On-board Diary: Olives under the sea

Author: Pilar Marín
Date: July 22, 2011



Logo LIFE+INDEMARES

Today is my second day on the Ranger and it is my turn to write about my sensations and discoveries –I’m thrilled, of course. The morning starts with an almost completely calm sea and we start our trip southbound towards Seco de los Olivos (Chella Bank) from Almerimar. We intend to make at least two immersions in the secondary elevations that accompany that seamount.

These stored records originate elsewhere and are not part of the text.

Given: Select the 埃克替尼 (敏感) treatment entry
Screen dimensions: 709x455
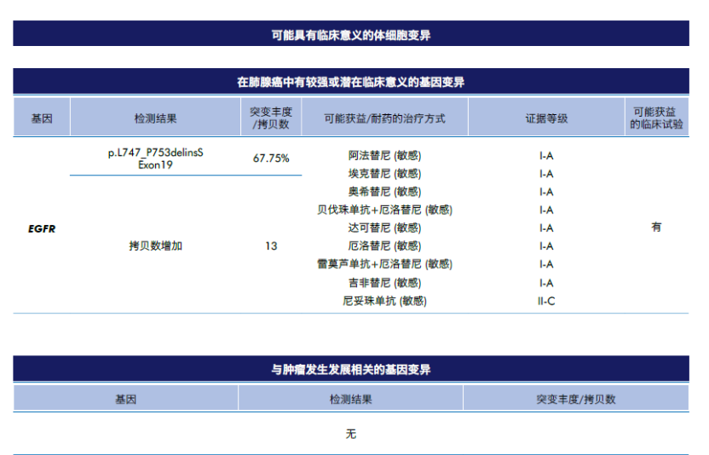Looking at the screenshot, I should tap(384, 174).
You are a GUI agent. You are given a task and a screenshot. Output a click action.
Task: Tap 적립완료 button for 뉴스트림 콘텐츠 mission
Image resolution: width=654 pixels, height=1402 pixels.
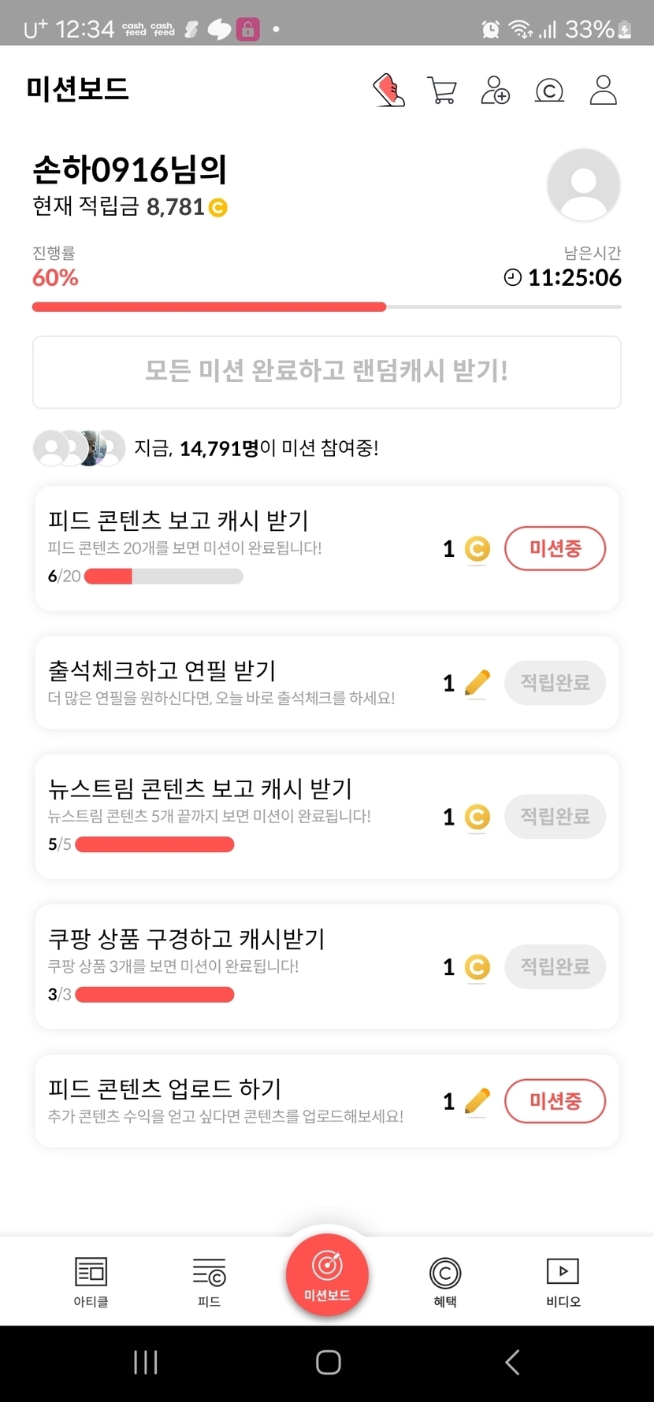pos(555,817)
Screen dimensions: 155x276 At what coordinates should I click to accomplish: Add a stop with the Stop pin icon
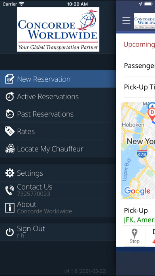click(134, 236)
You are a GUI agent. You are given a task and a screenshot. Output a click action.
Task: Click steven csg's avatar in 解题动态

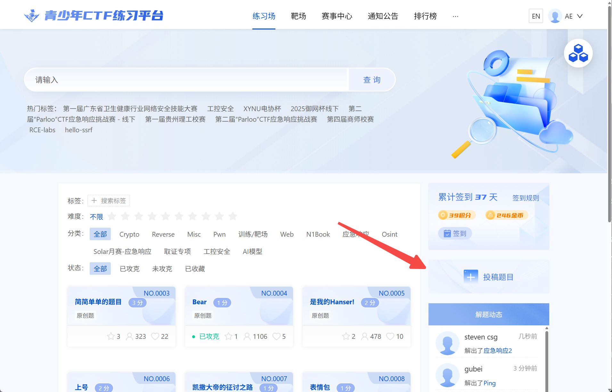pyautogui.click(x=447, y=343)
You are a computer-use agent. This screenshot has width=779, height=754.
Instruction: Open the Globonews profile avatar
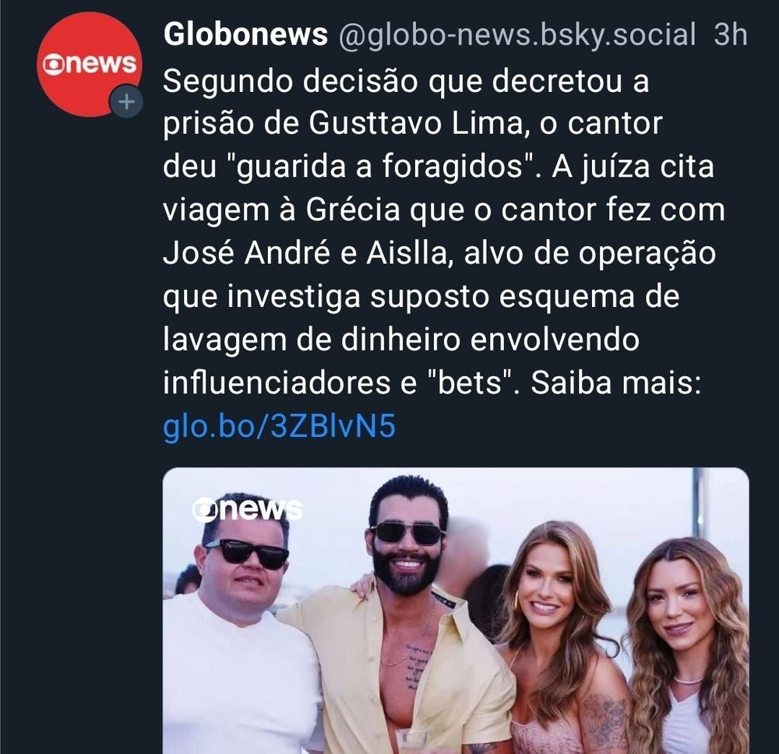pos(89,64)
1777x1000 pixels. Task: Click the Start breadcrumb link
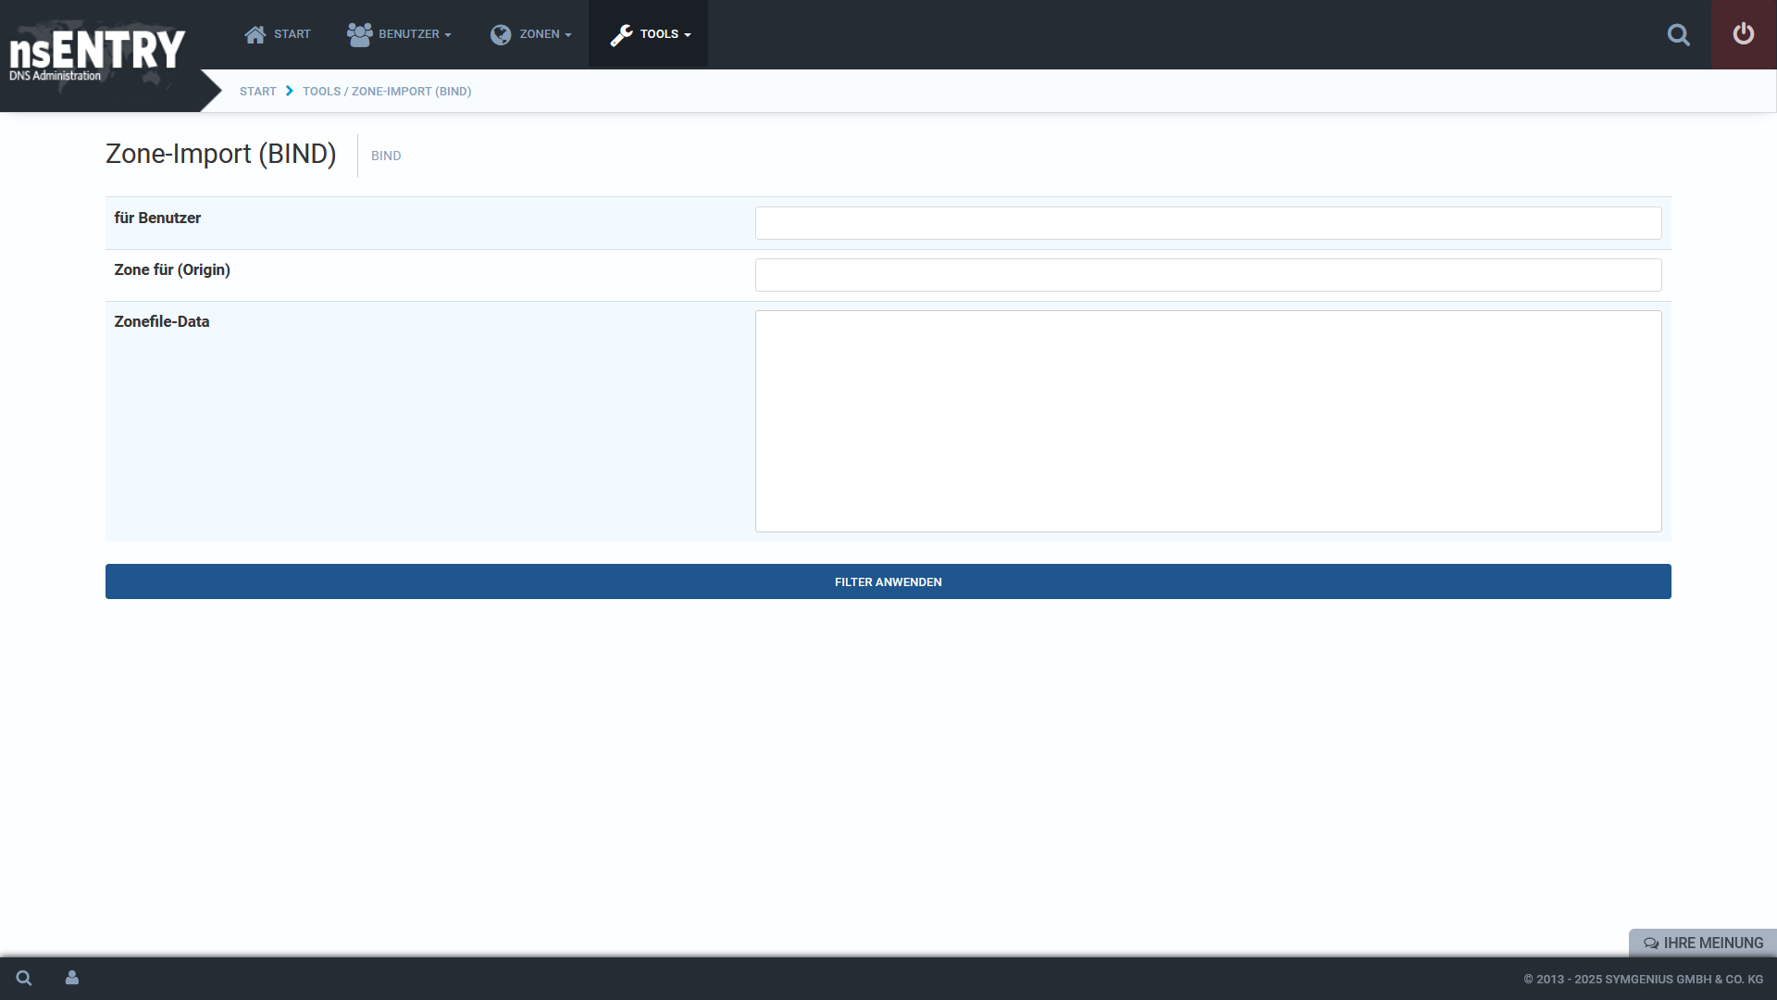[x=257, y=91]
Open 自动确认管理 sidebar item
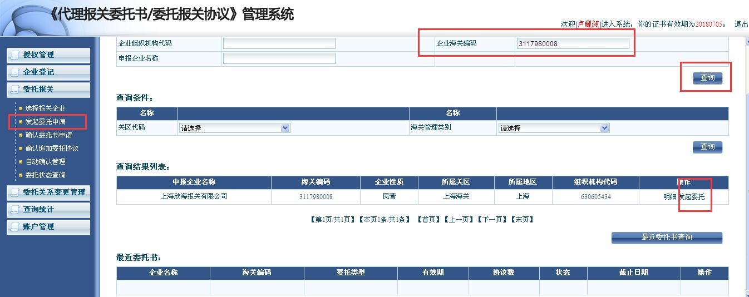 [45, 162]
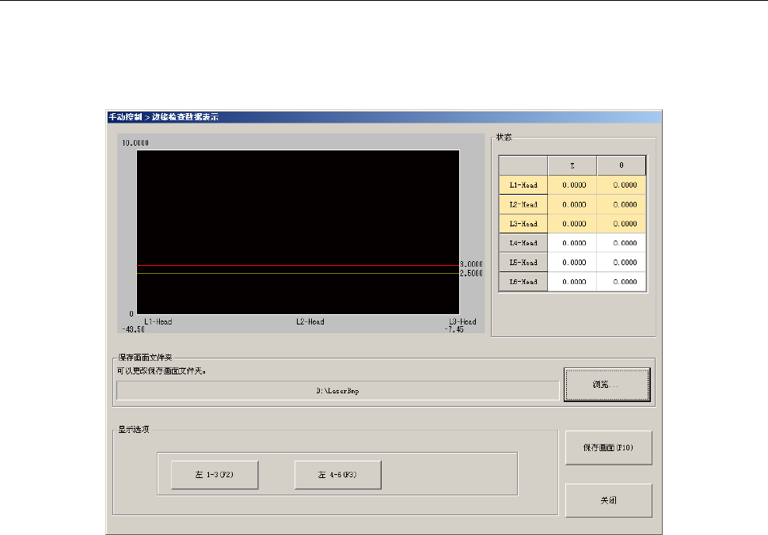The height and width of the screenshot is (535, 768).
Task: Click the Z column header
Action: pos(572,165)
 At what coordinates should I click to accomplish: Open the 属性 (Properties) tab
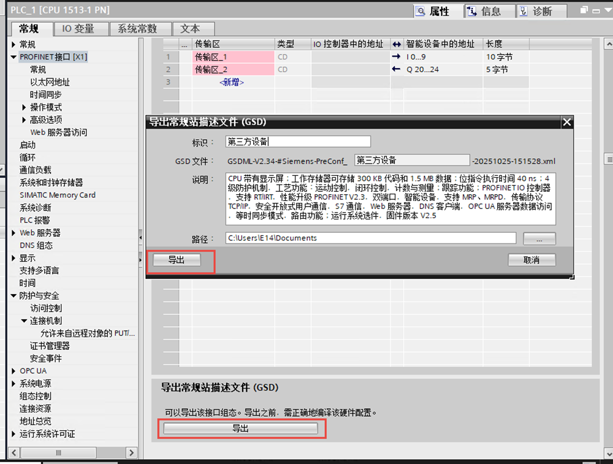pyautogui.click(x=434, y=11)
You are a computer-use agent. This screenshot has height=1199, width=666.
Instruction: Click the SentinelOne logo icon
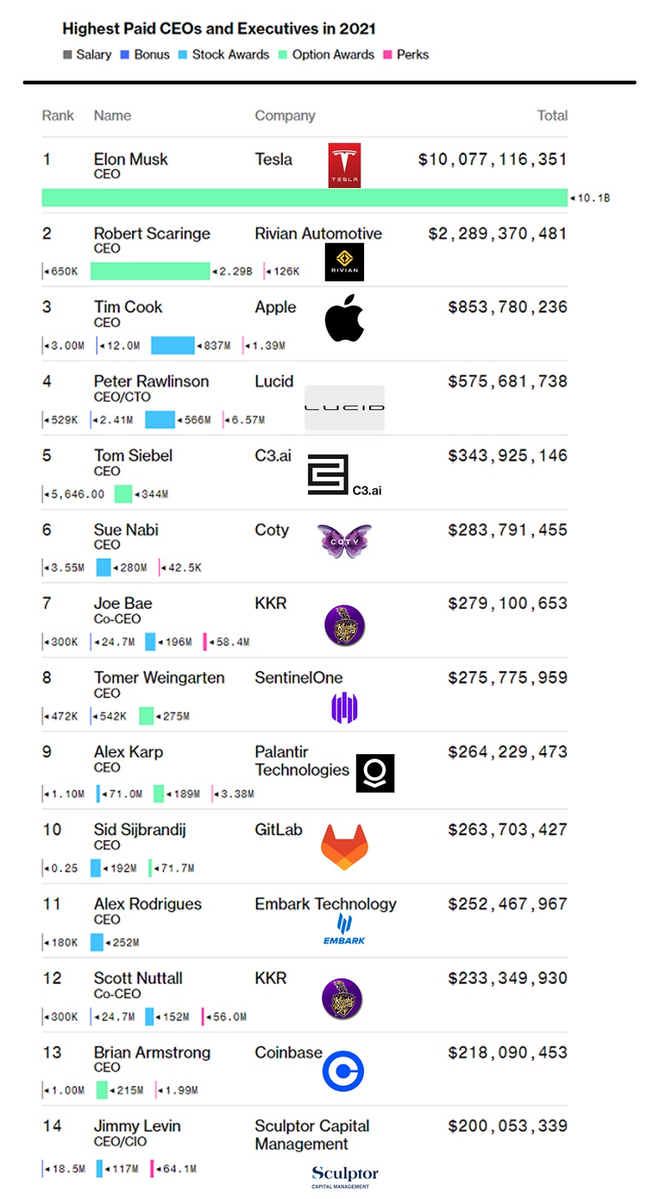click(x=344, y=708)
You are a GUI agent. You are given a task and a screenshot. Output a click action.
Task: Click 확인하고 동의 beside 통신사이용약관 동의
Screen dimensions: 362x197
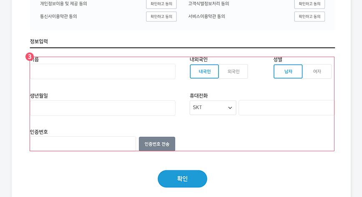click(161, 17)
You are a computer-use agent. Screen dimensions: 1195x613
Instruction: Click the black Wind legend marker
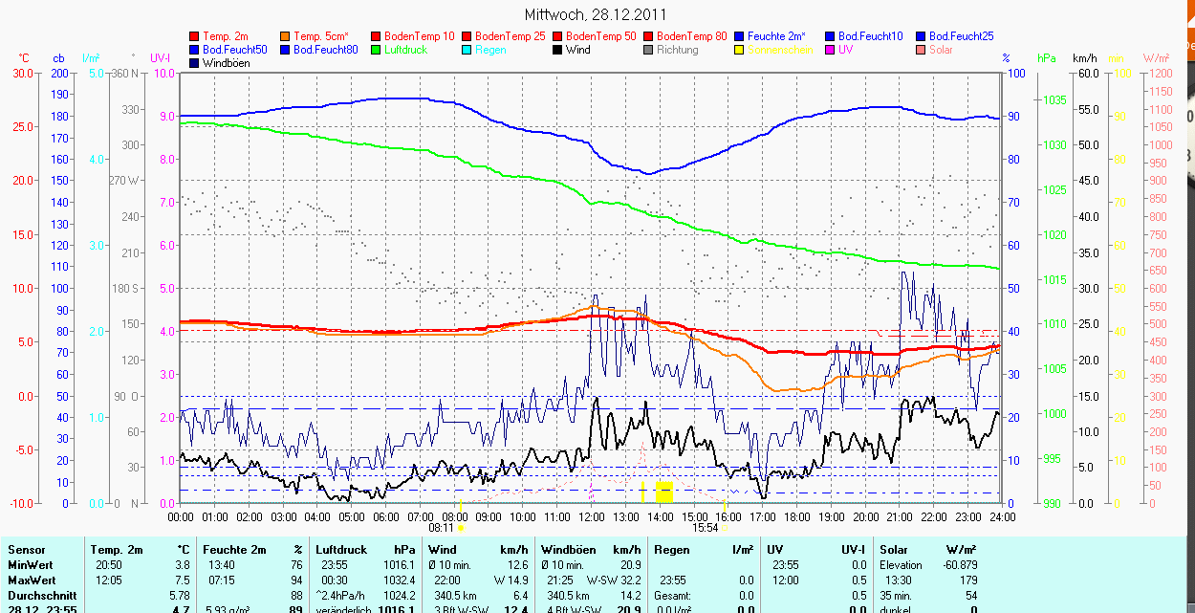[x=557, y=50]
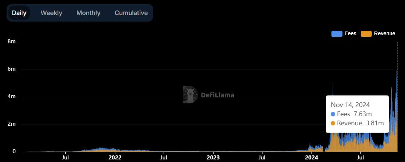Click the 2022 x-axis label

point(115,157)
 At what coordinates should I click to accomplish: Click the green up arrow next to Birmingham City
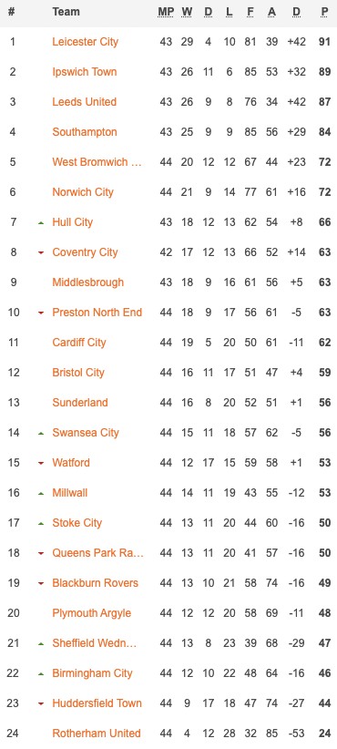click(x=41, y=674)
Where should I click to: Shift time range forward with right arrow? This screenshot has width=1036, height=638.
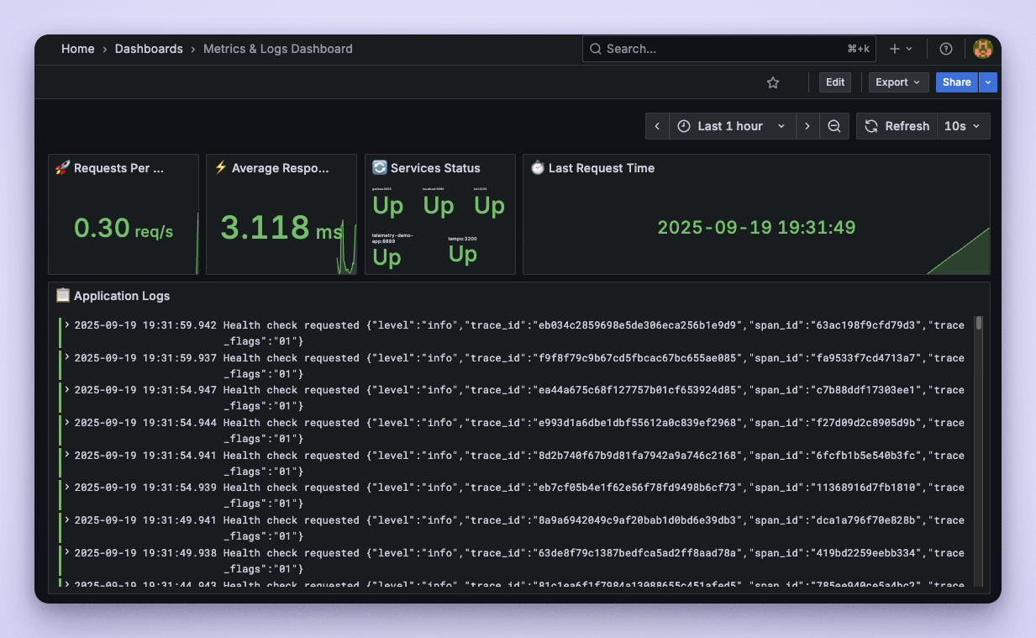807,126
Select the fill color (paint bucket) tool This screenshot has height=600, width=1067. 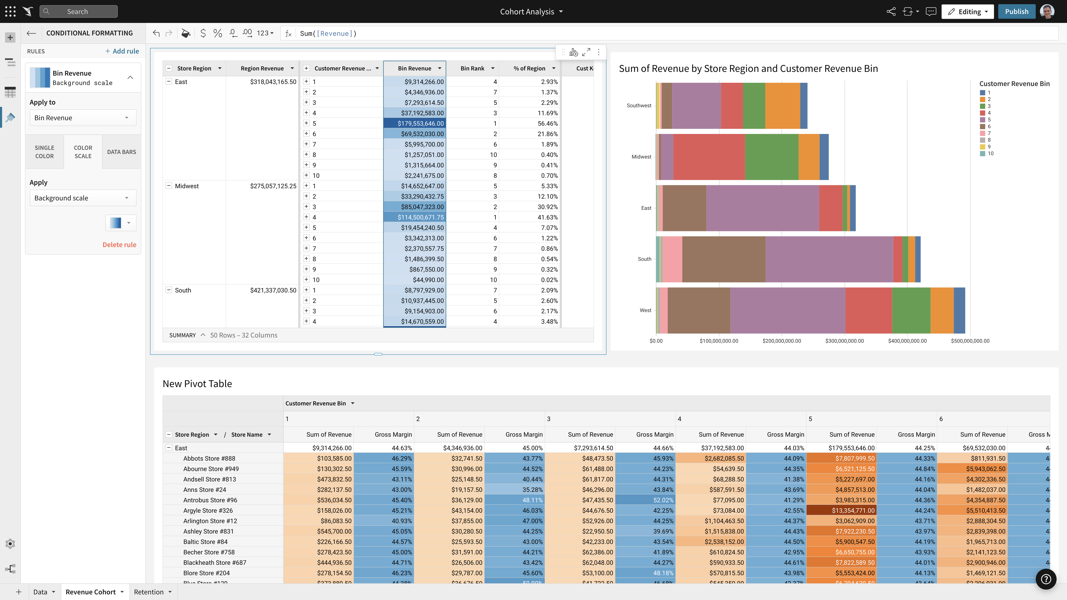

When we arrive at the point chosen by Ricardo, the preparations and manoeuvres start, everything is perfectly calculated. I am anxious to learn what we are going to find today, and, as you shall see later on, I wasn’t mistaken as the day had several surprises in store for us. As soon as it touches the ground, the ROV starts navigating more than 500 metres deep and we are surprised by a group of scabbard fish that join us for a while. On our route we cross several dogfish and redfish, and suddenly a dead reef appears on top of which new young coral formations are starting to grow. During the immersion, we find a gorgonian forest of the Swiftia kind, a lobster (Palinurus elephas), some bunches of yellow tree coral (Dendrophyllia cornigera) and, in the end, an orangutan crab (Derilambrus angulifrons) accompanied by his female in an amorous attitude.

In the afternoon, we have changed positions and the immersion started at almost 300 metres below the sea level, where we are welcomed by a group of blue whitings (Micromesistius poutassou) over a muddy-sandy bottom where solitary corallites are common and where we see a reef of jack mackerel (Trachurus sp.). As we get close to the rock bottom everything changes and a field of Leiopathes and Antipathes black coral appear surrounded by groups of three tails (Anthias anthias). The first big surprise of the day has been offered by an angular rough-shark (Oxynotus centrina), a curious yet clumsy deep sea shark of a strange appearance. To finish the immersion, we are amazed by a set of impressive black corals the size of a tree which are probably over 500 years old. Then we wonder, are these the authentic “olive trees” of Seco? Are these the fragile corals that have provided the name for the underwater mountain?

Back at the port, we cross the route of a pair of bottlenose dolphins that seem to navigate with a clearly defined direction and say goodbye to us on an intense day over the stern of the Ranger.